X-ray of both feet showed resorption of middle and distal phalanges of all toes except the right great toe bilaterally and partial resorption of proximal phalanx of left great toe (Figure 2).
Histopathological examination of the lesion revealed psoriatic changes with elongated rete ridges, mild acanthosis with parakeratosis. Dermis showed dilated blood vessels with perivascular edema and infiltration of lymphocytes and neutrophils (Figure 3).
All the other investigations including complete haemogram, liver and renal functions tests were normal. Tests for HIV, HBs Ag were also negative.
Based on clinical and histopathological findings, a diagnosis of Acrodermatitis Continua of Hallopeau was made. We treated the patient initially conservatively with oral antibiotics and topical steroids. Since no improvement was achieved, we started oral pentoxifylline with which the patient could find some relief in the form of alleviation of pain. We are planning to start the patient on TNF-α inhibitors during the next follow up.
Acrodermatitis Continua of Hallopeau (ACH) is a rare, chronic, localized sterile pustular eruption of the fingers and toes . Although it is generally considered to be a variant of pustular psoriasis, some people classify it as a separate entity . It is most common in middle-aged women and often begins after localized trauma or infection on a single digit.
ACH presents with multiple pustules and scales on an erythematous base and is usually restricted to a distal aspect of one or two digits. The pustules may coalesce to form lakes of pus and may spread proximally to involve dorsal aspect of hands, forearms and feet . The disease process may result in sclerosis and osteolysis if left untreated . In addition, onychodystrophy and anonychia can result from pustulation of the nail bed and nail matrix [1,3,6]. Auto amputation witnessed in our patient is unusual in ACH.
Histologically, ACH displays features of pustular psoriasis that include sub corneal neutrophilic pustules and spongiform pustules of kogoj, with a lymphohistiocytic infiltrate and focal edema of the superficial dermis [3,7]. X-ray may reveal atrophy of the distal phalanx and arthropathy of interphalangeal joints .

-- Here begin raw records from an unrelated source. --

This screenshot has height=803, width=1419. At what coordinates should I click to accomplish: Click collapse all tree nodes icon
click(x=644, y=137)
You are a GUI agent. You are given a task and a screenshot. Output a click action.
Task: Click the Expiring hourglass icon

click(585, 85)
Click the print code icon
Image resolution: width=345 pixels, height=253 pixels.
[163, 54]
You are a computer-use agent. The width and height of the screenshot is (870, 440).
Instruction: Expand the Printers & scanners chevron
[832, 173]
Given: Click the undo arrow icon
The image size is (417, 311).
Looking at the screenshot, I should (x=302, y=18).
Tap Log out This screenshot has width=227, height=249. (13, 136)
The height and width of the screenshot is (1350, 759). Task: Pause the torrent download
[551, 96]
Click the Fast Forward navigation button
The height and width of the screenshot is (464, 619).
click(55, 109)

Several diseases mimic ACH like parakeratosis pustulosa, pustular psoriasis, contact dermatitis, atopic dermatitis, tinea pedis, paronychia, dry fissured eczematoid dermatitis and pemphigus vegetans. ACH can be differentiated from all these entities by the characteristic clinical findings, absence of contact sensitizing agents, other features of atopic diathesis, fungal filaments on KOH mount, immunofluorescence and so on.
Treatment of ACH is difficult and often disappointing. Topical treatments tried are glucocorticoids, calcipotriol, 5-fluorouracil, tar, dithranol, calcineurin inhibitors, NB-UVB . Systemic treatments include oral retinoids, cyclosporine, methotrexate combined with oral propylthiouracil, PUVA, dapsone, thalidomide in association with ultraviolet rays and tetracyclines. However recent reports have suggested promising results with infliximab, etanercept, adalimumab, efalizumab [7,10]. But larger studies are needed to prove that these medications are consistently effective in controlling the disease.

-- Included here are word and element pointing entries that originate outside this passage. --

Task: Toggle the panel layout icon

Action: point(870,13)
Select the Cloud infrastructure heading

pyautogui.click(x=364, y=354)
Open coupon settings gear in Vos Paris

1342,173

We have reported this male patient with ACH because of the hitherto unreported severe morbidity in the form of pain and autoamputation of toes.
Figure 1: Erythemato squamous lesions over dorsal aspect of right great toe with shortening of all toes except right great toe. Note the dystrophic changes over the nails of bilateral great toes.

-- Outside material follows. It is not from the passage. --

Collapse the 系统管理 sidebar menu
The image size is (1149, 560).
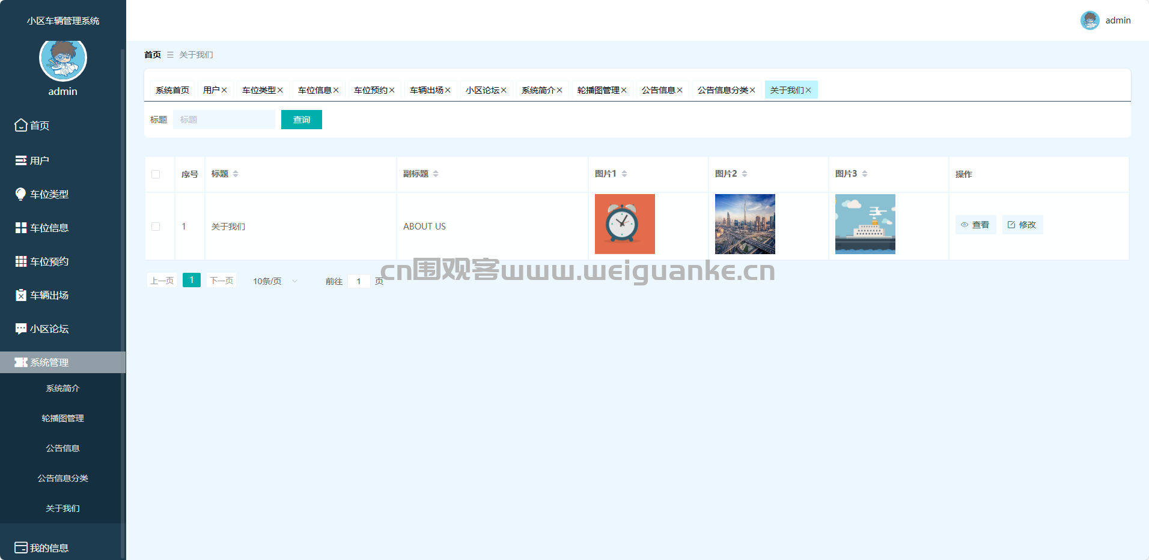point(62,362)
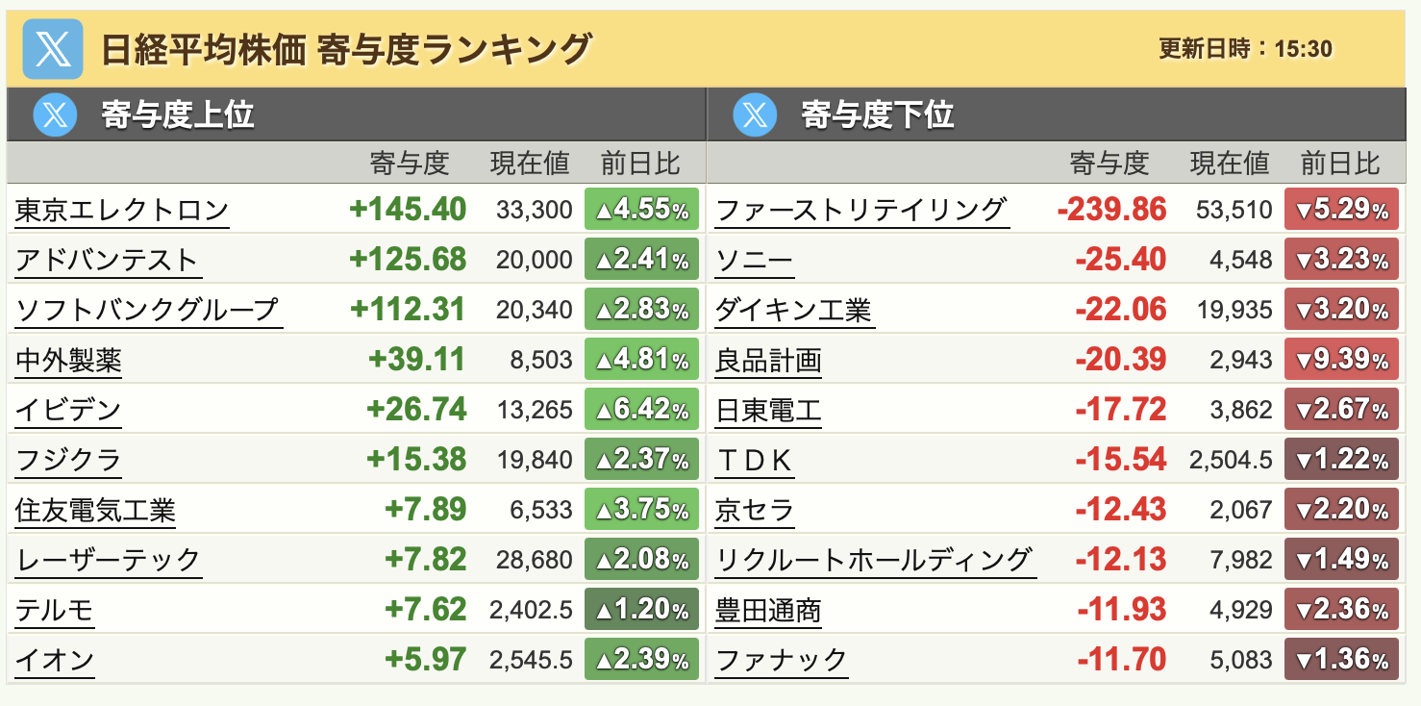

Figure 2: X-ray of feet showing resorption of middle and distal phalanges of the lateral four toes bilaterally and partial resorption of proximal phalanx of left great toe.
Figure 3: Histopathological examination of the lesion showing psoriatic changes with elongated rete ridges, mild acanthosis with parakeratosis. Dermis shows dilated blood vessels with perivascular edema and infiltration of lymphocytes and neutrophils.